__Fragmento del documento__:
Cuando era chica me gustaba tumbarme en el pasto boca abajo y arrancar los macachines para comerlos pétalo a pétalo hasta llegar al cáliz, lo más rico de todo, con una dulzura que no existe fuera de la propia flor. El tallo era tan tierno que me ponía contenta solamente de morderlo. Chupaba los tallos de las flores silvestres como otros niños chupaban los caramelos Mielcita. Pero la primera flor que ejecuté a dentelladas fue un jazmín del país, y su gusto se reveló tan distinto del aroma que me dejó impactada. La carnosidad de los pétalos y su astringencia simultánea eran una contradicción que me volvía loca. Nunca más, juraba cada vez, y cada vez caía en el hábito. Las primeras rosas (y las últimas) regaladas por un novio. Los rabanitos de la huerta de la Gringa. Moras y hasta la comida de los perros. Todo me incitaba a morder.
Mi voracidad es atávica. No sé de dónde viene. Me cuentan que cuando era un bebé que todavía no sabía hablar ni caminar, aplaudía y chillaba en mi sillita alta cada vez que el plato de comida llegaba a la mesa. Que arrancaba las plantas del patio de los abuelos y a veces las mordía. Desde que tengo memoria estoy en las cocinas o al lado de la parrilla observando a madres, tíos y abuelos en el acto de cocinar. Lista para robarme algo. A los seis sacaba de la heladera un paquete de salchichas de viena que comía a escondidas en el lavadero, una tras otra hasta que me dolía la panza. Comía a cualquier hora y en cantidades alarmantes. 
Carne cruda, masa cruda, semillas, granos sin tostar, bichos de mar vivos y frutas directo de la planta con la rapidez y la angustia del que sabe que se está despidiendo. Comía con lágrimas en los ojos o riendo como una maníaca. Si dejaba de comer, era grave. Alimentarme es mi vida. 
Nunca estaba satisfecha. Nunca estoy satisfecha.
Los apetitos te forman y te cambian, al mismo tiempo que se forman y cambian. El anhelo detrás del apetito, la famosa ansiedad, es un pozo que no tiene fondo. Sé que hay un tabú detrás de mi deseo porque cada vez que veo una rosa y se me hace la boca agua, cada vez que sostengo algo vivo entre mis manos, cada vez que un ser humano se brinda indefenso a la engañosa seguridad de mi abrazo, el caníbal en mí descoyunta las mandíbulas en un grito sin sonido que taladra la tierra y es el origen de todos los terremotos que sacuden mi mundo.


jueves, octubre 09, 2014

Plan de fuga

Empezó con la alarma del celular, la mañana de un día cualquiera. En mi celular siempre hay seis alarmas: tres fijas y tres móviles que voy editando según las necesito. Las apago y me levanto sin hacer ruido. Todas las mañanas empiezan igual, llenas de posibilidades; no sé lo que es levantarse de mal humor. Nunca preveo bien cómo va a ser el día. Tengo un techo sobre mi cabeza, qué importa si la ventana da a una calle semicortada y repleta del tránsito y del ruido de Buenos Aires. Tengo un trabajo, tengo una vida plena que disfruto a fondo, obligaciones como las de cualquier otro y una pizca de neurosis por despejar, pegaditas a los sueños que quiero cumplir.

__Datos sin procesar__:
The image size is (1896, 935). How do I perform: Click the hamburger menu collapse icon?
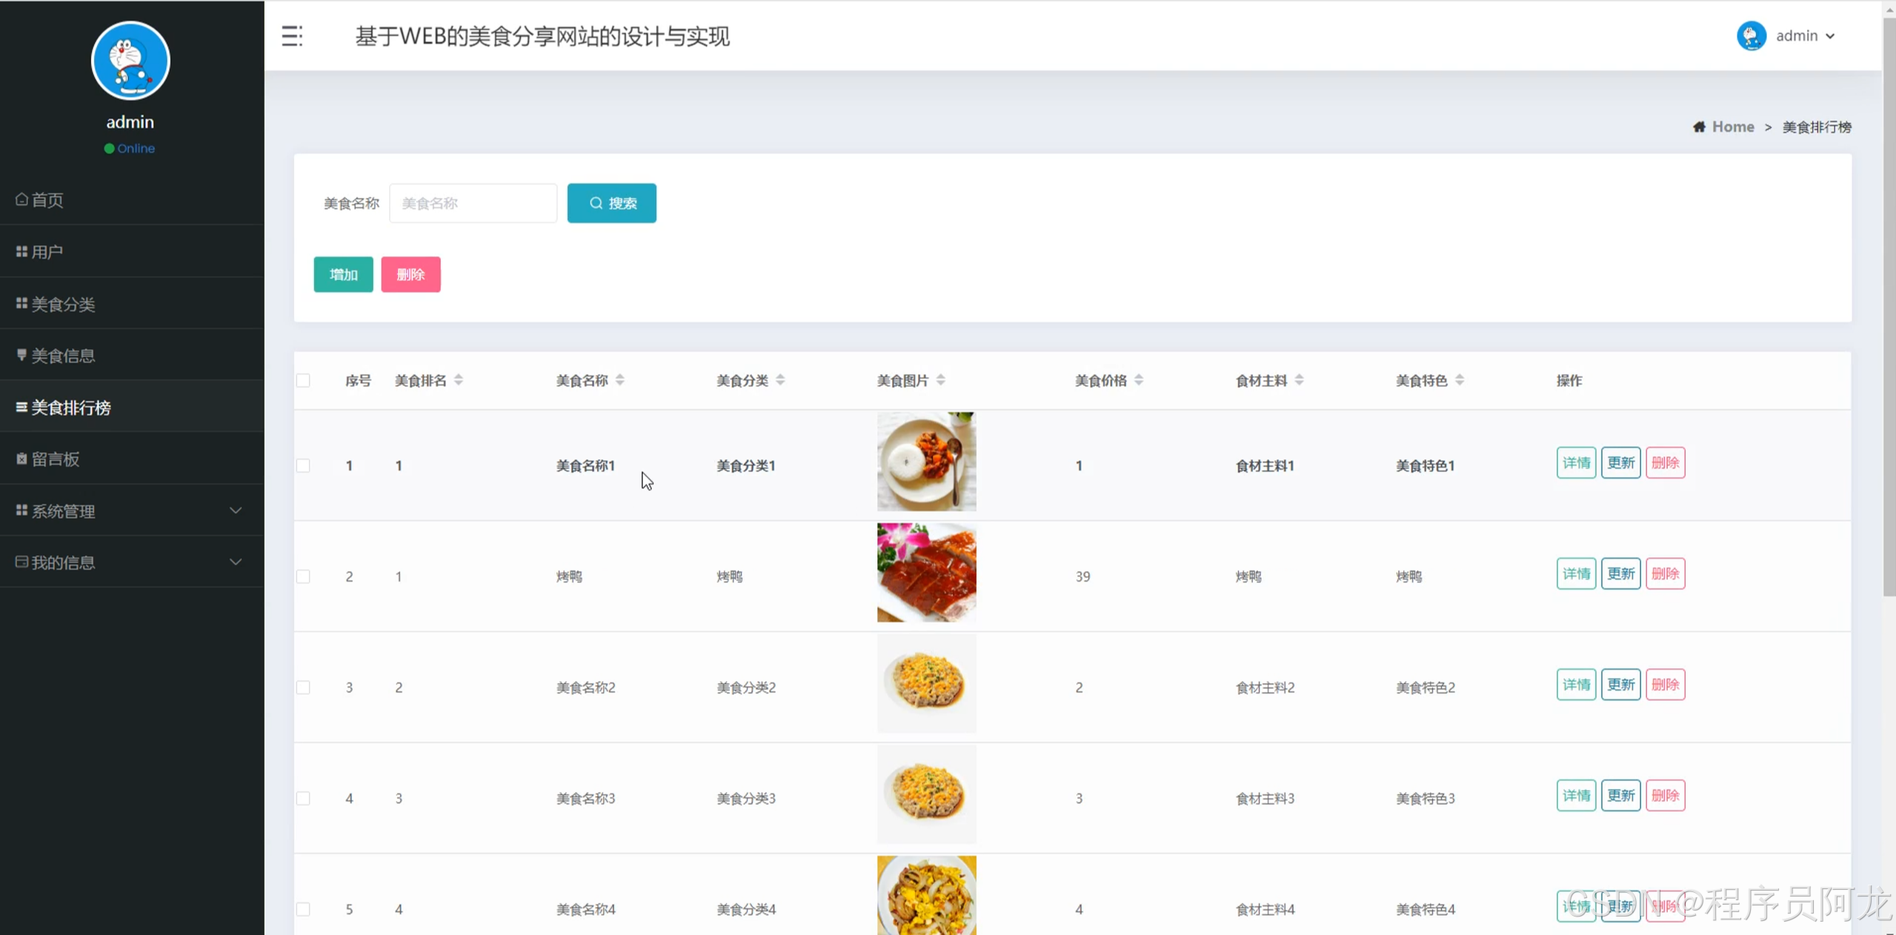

__En qué consiste__:
Redacta lo que sigue en el fragmento del documento, empezando justo después de su última oración.

__Respuesta escrita__:
Esa mañana cualquiera me descubrí incómoda nomás apagar la alarma. Físicamente incómoda. Por primera vez en muchos años, tuve rabia de tener que salir a la oficina. No era la sensación de "ufa, hay que salir a la calle" o "hay que laburar" que todos conocemos en algún momento de la vida. Era una sensación bien de mierda, una cosa negra y viscosa que se pegó a mis huesos y ya no me abandonó más. Era la anticipación de ocupar un espacio que no siento propio ni prestado, en un lugar donde siempre estoy incómoda. El hábito de ser agradecida me impedía darme máquina con la idea, pero esa mañana no hubo manera de frenar el malestar.
No quería vestirme. No quería salir de la casa. No quería hacer otra cosa que volver a la cama a mirar el techo y retomar lo que fuera que estaba pensando antes del sonido de las campanitas del celular. Por supuesto, y como soy una buena salvaje, reprimí cada impulso. Me vestí, desayuné, me fui escuchando la radio. La apagué no bien llegué a la parada del colectivo porque tampoco soportaba a los conductores del programa. Abrí y cerré todas las aplicaciones buscando algo que me sacara la sensación de mierda de encima. No hubo caso.
No voy a profundizar en lo desestabilizador y tortuoso que fue ir todos estos días a trabajar sin ganas, amargada, exprimiéndome las neuronas para intentar definir qué, qué, QUÉ MIERDA está pasando que ya se me cortó el hábito de la buena onda, que no puedo formular un solo pensamiento positivo aunque los siga teniendo, que no puedo parar de pelearme conmigo misma y esto va a terminar con peleas en el entorno porque el malestar ya se volvió indisimulable.
Mi cabeza es una habitación desordenada, llena de cajones que aparecen y desaparecen, que cambian de lugar y de forma. Estoy acostumbrada a ese movimiento interno porque es hijo de mi conciencia. Últimamente ando poniendo un poco de orden en los cajones que conozco mejor y es posible que algo que toqué esté generando esa incomodidad.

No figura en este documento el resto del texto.